A canoe has a velocity of 0.49 m/s southeast relative to the earth. The canoe is on a river that is flowing 0.45 m/s east relative to the earth.
A) Find the magnitude of the velocity of the canoe relative to the river.
B) Find the direction of the velocity of the canoe relative to the river – express your answer as an angle measured south of west.
I’m having some trouble with this, please explain how you got your answer, thanks!
The velocity of the canoe relative to the river is equal to the velocity of the canoe minus the velocity of the river, use vector addition/subtraction…

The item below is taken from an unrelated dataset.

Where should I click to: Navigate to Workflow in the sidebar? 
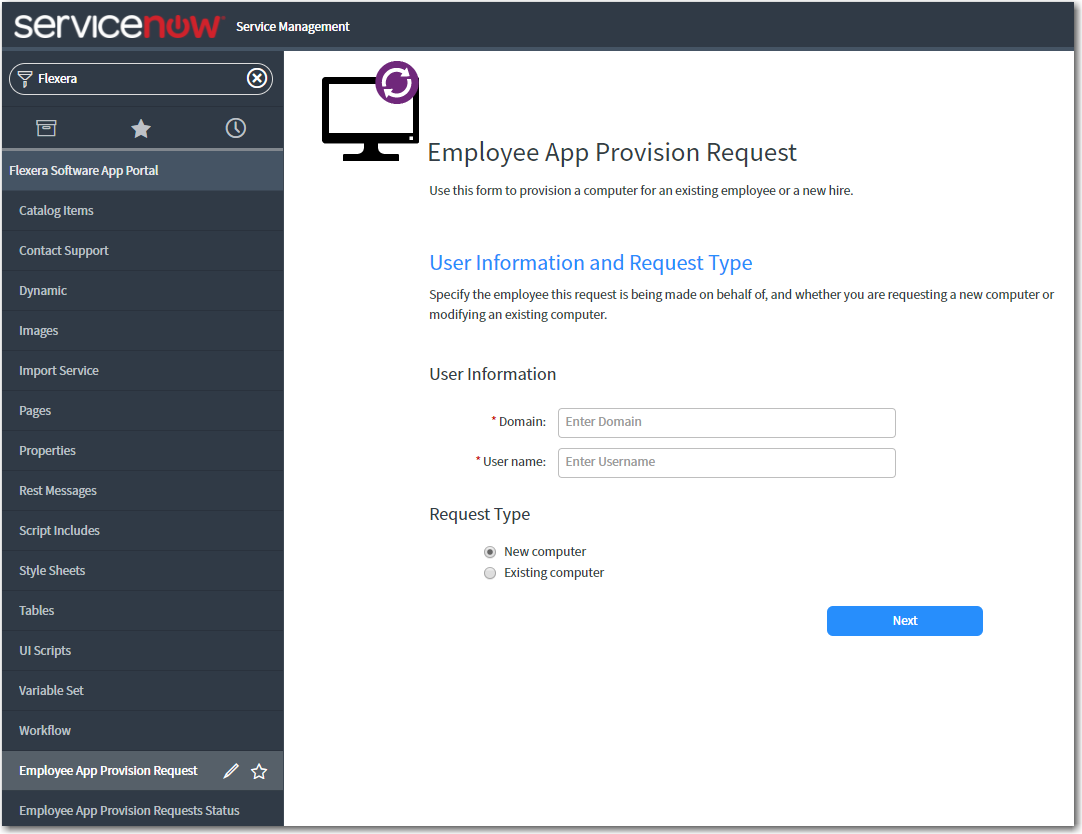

i^ = the unit vector in the x-direction, setting east as positive
j^ = the unit vector in the y-direction, setting north as positive
Vc = 0.49cos(45°) i^ + -0.49sin(45°) j^
Vr = 0.45 i^
Vc/r = Vc – Vr = [0.49cos(45°) – 0.45] i^ + [-0.49sin(45°) – 0] j^
Vc/r = -0.1035 i^ + -0.3465 j^
Magnitude Vc/r = √((-0.1035)² + (-0.3465)²) = 0.3616 m/s <===============
Angle = arctan (-0.3465 / -0.1035) = 73.4° south of west <===============
Perfect explanation, short and simple! Thank you!!